ORGANIZATION OF THE AMERICAN STATES


ANTIGUA AND BARBUDA SIGNS TREATY TO COMBAT VIOLENCE AGAINST WOMEN

 

November 19, 1998

Antigua and Barbuda has signed a convention in Washington, joining with the hemisphere’s nations to more aggressively combat violence against women.

The Caribbean nation acceded to the Inter-American Convention to Prevent, Punish and Eradicate Violence against Women on Thursday when its Ambassador, Lionel A. Hurst, deposited documents at the headquarters of the Organization of American States (OAS) to confirm this.

Accepting the documents, the OAS assistant secretary general, Ambassador Christopher R. Thomas, welcomed the move as a declaration by Antigua and Barbuda signaling it would take an active part in applying a convention he described as very important for the inter-American system.

The OAS official recalled that countries signing the convention had committed, among other things, to educating their people about prejudices and customs involving the gender issue and also to actively encouraging the mass media to help do away with violence against women.
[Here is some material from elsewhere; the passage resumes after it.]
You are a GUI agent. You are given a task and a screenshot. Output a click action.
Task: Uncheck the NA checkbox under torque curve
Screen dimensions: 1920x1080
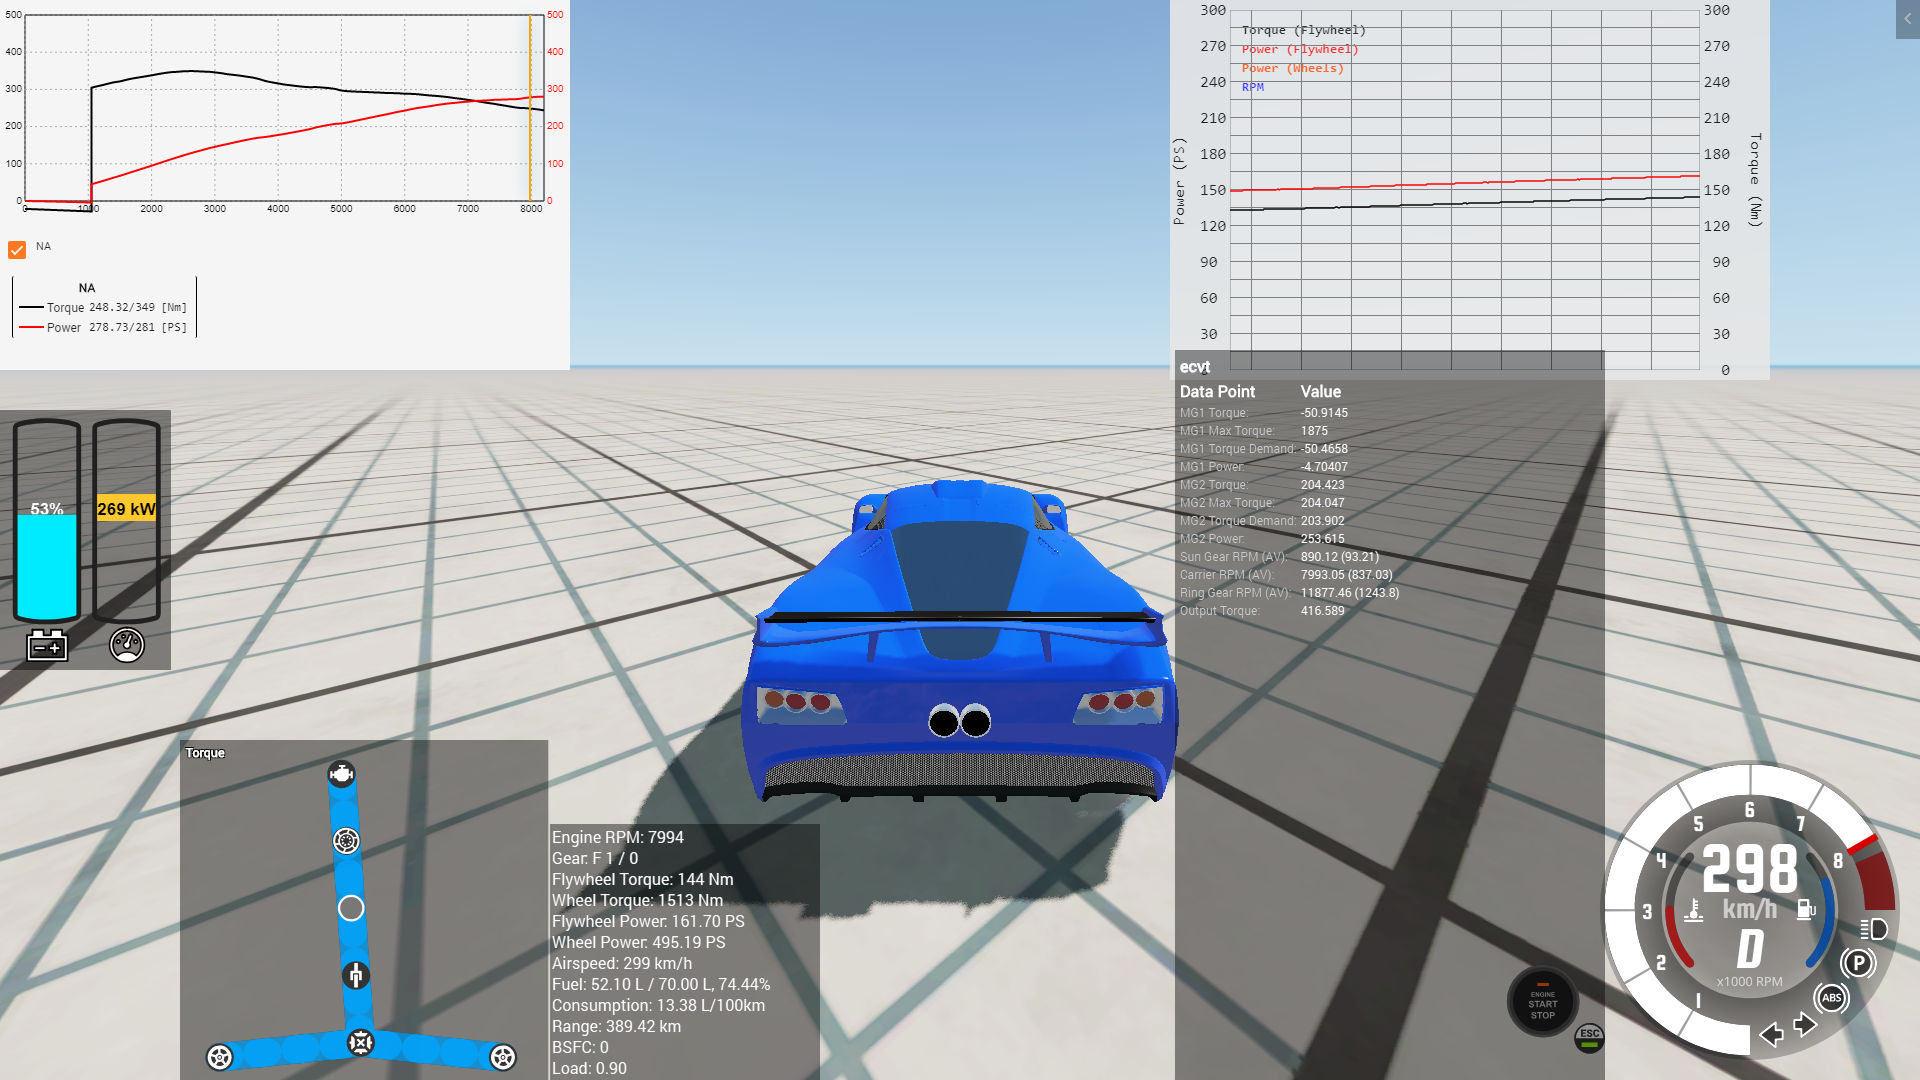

In making his country’s accession to the legal instrument a reality, Ambassador Hurst remarked that "we will work tirelessly to ensure that the historically unequal power relations between women and men, which manifests itself in these acts of violence against this segment of population, will be condemned to the dustbin of our history."

Ambassador Hurst was accompanied at today’s brief signing ceremony by Senator Gwendolyn Tonge, who was in Washington as Antigua and Barbuda’s chief delegate to the Inter-American Commission of Women (CIM) assembly that ended yesterday. CIM, an agency of the OAS, has taken a prominent stance in supporting this hemispheric convention.

The ambassador indicated that his country would ratify as soon as the government approved the instruments needed to do so.

So far, 27 of the 35 OAS member countries have ratified the Convention that was introduced for signature at the organization’s annual General Assembly in Belém do Pará, Brazil, in 1994.

The OAS assistant secretary general also noted that the convention was a complement to the efforts by CIM to improve the situation of women; as well as the principles set forth in the American Declaration of the Rights and Duties of Man. The OAS would be collaborating to achieve the convention’s stated objectives and to provide women "the conditions necessary for their development as individuals and as productive, participating members of our societies."